More jovial was the response to Mr. Wallace. Scripps-Howard Cartoonist Tal-burt summed it up by picturing a beaming figure called Third Term perched on a stairway, to the consternation of Conservative Democrats below, and quoting New York University Professor Mearns's jingle about the little man who wasn't there: "He wasn't there again today: Oh, how I wish he'd go away." Ordinarily irritated at reporters' prodding about the third term, generally inviting them to go stand in the corner, put on the dunce cap, or merely rewarding them with a testy glance if they so much as asked about it, President Roosevelt last week was jovial too.
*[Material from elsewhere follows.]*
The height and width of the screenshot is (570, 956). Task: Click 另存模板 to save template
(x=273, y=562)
A reporter popped up with another jingle:

"He's riding high and he's riding straight

He's heading right for the White House gate."

There was no doubt about the riding, said the reporter; question was, was he coming or going? The President just laughed.
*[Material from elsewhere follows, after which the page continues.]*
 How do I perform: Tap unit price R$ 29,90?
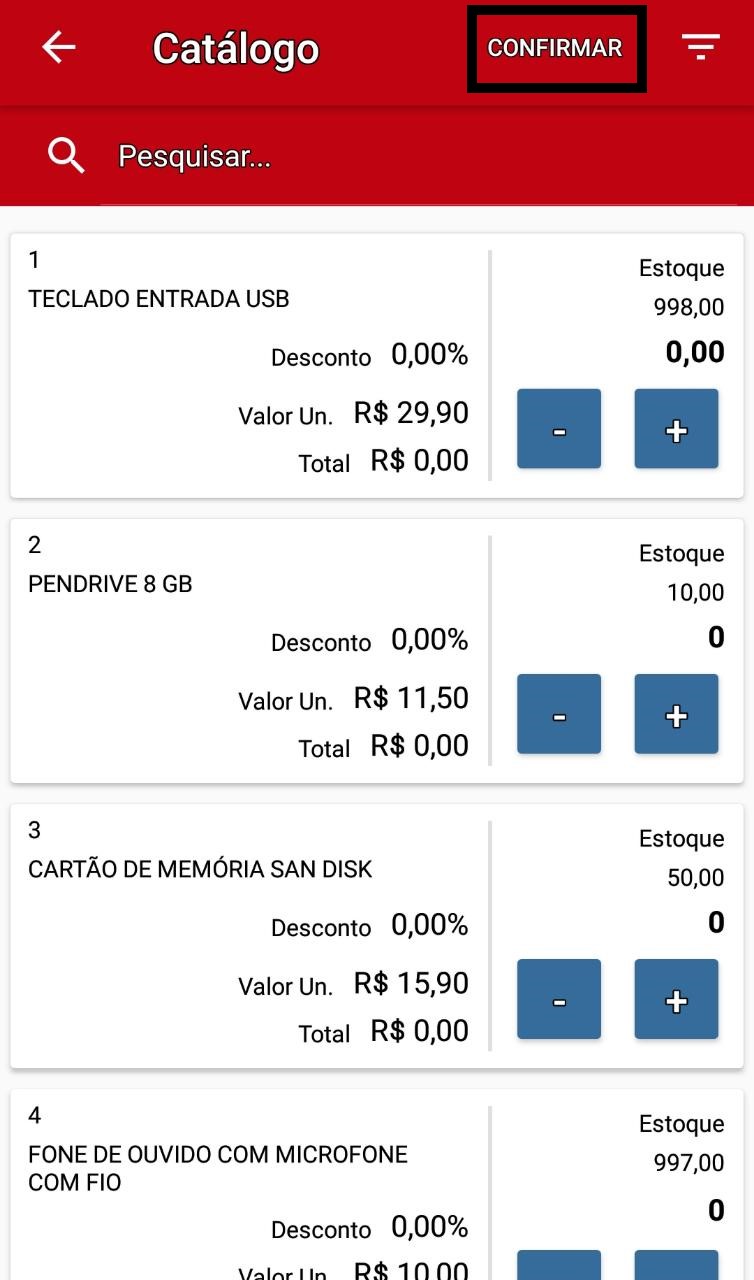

Last week President Roosevelt also: > Discussed the refugee problem with Refugee Experts Myron Taylor, Paul van Zeeland, former Belgian Premier, reportedly urged surveys based on the possibility that 10,000,000 to 20,000,000 persons may be deprived of homes and countries by the war. > Sent a warm message to Turkey's President Ismet Inoenue on modern Turkey's 16th anniversary celebration. > Rapped the work of the Foreign Bondholders Protective Council, Inc., in its attempt to adjust Latin-American defaulted bonds held by U. S. investors, refused to comment on whether or not he favored scaling down the $1,000,000,000 Latin-American debts. Reason: the inter-American economic conference next month. > Tut-tutted flesh-creepers in a radio speech on the New York Herald Tribune Forum. Said he: "In and out of Congress we have heard orators and commentators and others beating their breasts and proclaiming against sending the boys of American mothers to fight on the battlefields of Europe. That I do not hesitate to label as one of the worst fakes in current history. . . . The simple truth is that no person in any responsible place in the National Administration ... or in any State Government, or in any city government, or in any county government, has ever suggested in any shape, manner or form the remotest possibility of sending the boys of American mothers to fight on the battlefields of Europe."